TASK DATA -
========================

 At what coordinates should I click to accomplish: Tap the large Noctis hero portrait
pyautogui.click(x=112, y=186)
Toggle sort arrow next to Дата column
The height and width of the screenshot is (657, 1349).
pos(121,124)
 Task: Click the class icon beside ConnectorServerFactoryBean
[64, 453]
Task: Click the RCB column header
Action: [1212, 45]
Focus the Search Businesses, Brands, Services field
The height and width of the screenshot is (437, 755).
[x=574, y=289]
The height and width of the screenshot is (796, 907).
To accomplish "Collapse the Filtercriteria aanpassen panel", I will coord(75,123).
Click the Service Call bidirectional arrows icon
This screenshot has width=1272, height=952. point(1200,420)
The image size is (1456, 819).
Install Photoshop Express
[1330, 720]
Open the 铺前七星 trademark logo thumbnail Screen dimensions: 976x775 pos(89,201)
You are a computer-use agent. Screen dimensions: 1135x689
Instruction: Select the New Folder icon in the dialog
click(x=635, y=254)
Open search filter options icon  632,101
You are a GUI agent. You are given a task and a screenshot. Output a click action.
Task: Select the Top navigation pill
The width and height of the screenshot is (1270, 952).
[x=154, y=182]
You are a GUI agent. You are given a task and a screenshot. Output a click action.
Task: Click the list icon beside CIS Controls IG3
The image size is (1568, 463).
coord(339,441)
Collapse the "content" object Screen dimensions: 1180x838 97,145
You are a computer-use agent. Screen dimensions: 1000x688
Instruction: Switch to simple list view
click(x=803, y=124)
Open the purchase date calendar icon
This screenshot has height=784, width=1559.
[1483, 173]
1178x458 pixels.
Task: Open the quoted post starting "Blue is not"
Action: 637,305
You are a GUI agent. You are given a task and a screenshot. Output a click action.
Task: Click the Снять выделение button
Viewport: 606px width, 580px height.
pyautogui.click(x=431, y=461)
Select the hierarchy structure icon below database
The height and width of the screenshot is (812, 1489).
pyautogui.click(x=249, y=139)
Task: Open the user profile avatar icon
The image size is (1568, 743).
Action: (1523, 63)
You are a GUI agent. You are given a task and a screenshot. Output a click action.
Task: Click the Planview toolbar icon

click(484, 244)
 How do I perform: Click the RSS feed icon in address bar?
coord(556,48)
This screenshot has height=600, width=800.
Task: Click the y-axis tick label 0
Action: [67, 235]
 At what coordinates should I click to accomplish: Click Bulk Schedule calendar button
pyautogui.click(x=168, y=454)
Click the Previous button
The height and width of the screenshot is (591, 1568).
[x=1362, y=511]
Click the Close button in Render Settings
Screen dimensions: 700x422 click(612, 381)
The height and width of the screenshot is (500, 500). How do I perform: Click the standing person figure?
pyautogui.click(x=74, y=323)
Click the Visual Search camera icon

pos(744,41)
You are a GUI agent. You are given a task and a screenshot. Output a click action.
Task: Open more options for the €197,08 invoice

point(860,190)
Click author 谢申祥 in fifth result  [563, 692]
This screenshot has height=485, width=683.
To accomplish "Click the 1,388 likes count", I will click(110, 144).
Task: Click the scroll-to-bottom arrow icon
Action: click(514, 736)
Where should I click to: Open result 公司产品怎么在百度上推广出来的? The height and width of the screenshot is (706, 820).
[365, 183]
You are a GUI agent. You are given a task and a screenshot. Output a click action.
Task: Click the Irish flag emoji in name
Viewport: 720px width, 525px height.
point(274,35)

========================

EXERCISE DESCRIPTION - Copy every line above word for word, without skipping any.

OUTPUT FOR THIS EXERCISE -
 At what coordinates should I click to accomplish: Tap the large Noctis hero portrait
pyautogui.click(x=112, y=186)
Toggle sort arrow next to Дата column
The height and width of the screenshot is (657, 1349).
pos(121,124)
 Task: Click the class icon beside ConnectorServerFactoryBean
[64, 453]
Task: Click the RCB column header
Action: [1212, 45]
Focus the Search Businesses, Brands, Services field
The height and width of the screenshot is (437, 755).
[x=574, y=289]
The height and width of the screenshot is (796, 907).
To accomplish "Collapse the Filtercriteria aanpassen panel", I will coord(75,123).
Click the Service Call bidirectional arrows icon
This screenshot has width=1272, height=952. point(1200,420)
The image size is (1456, 819).
Install Photoshop Express
[1330, 720]
Open the 铺前七星 trademark logo thumbnail Screen dimensions: 976x775 pos(89,201)
You are a computer-use agent. Screen dimensions: 1135x689
Instruction: Select the New Folder icon in the dialog
click(x=635, y=254)
Open search filter options icon  632,101
You are a GUI agent. You are given a task and a screenshot. Output a click action.
Task: Select the Top navigation pill
The width and height of the screenshot is (1270, 952).
[x=154, y=182]
You are a GUI agent. You are given a task and a screenshot. Output a click action.
Task: Click the list icon beside CIS Controls IG3
The image size is (1568, 463).
coord(339,441)
Collapse the "content" object Screen dimensions: 1180x838 97,145
You are a computer-use agent. Screen dimensions: 1000x688
Instruction: Switch to simple list view
click(x=803, y=124)
Open the purchase date calendar icon
This screenshot has height=784, width=1559.
[1483, 173]
1178x458 pixels.
Task: Open the quoted post starting "Blue is not"
Action: 637,305
You are a GUI agent. You are given a task and a screenshot. Output a click action.
Task: Click the Снять выделение button
Viewport: 606px width, 580px height.
pyautogui.click(x=431, y=461)
Select the hierarchy structure icon below database
The height and width of the screenshot is (812, 1489).
pyautogui.click(x=249, y=139)
Task: Open the user profile avatar icon
The image size is (1568, 743).
Action: (1523, 63)
You are a GUI agent. You are given a task and a screenshot. Output a click action.
Task: Click the Planview toolbar icon

click(484, 244)
 How do I perform: Click the RSS feed icon in address bar?
coord(556,48)
This screenshot has height=600, width=800.
Task: Click the y-axis tick label 0
Action: [67, 235]
 At what coordinates should I click to accomplish: Click Bulk Schedule calendar button
pyautogui.click(x=168, y=454)
Click the Previous button
The height and width of the screenshot is (591, 1568).
[x=1362, y=511]
Click the Close button in Render Settings
Screen dimensions: 700x422 click(612, 381)
The height and width of the screenshot is (500, 500). How do I perform: Click the standing person figure?
pyautogui.click(x=74, y=323)
Click the Visual Search camera icon

pos(744,41)
You are a GUI agent. You are given a task and a screenshot. Output a click action.
Task: Open more options for the €197,08 invoice

point(860,190)
Click author 谢申祥 in fifth result  [563, 692]
This screenshot has height=485, width=683.
To accomplish "Click the 1,388 likes count", I will click(110, 144).
Task: Click the scroll-to-bottom arrow icon
Action: click(514, 736)
Where should I click to: Open result 公司产品怎么在百度上推广出来的? The height and width of the screenshot is (706, 820).
[365, 183]
You are a GUI agent. You are given a task and a screenshot. Output a click action.
Task: Click the Irish flag emoji in name
Viewport: 720px width, 525px height.
point(274,35)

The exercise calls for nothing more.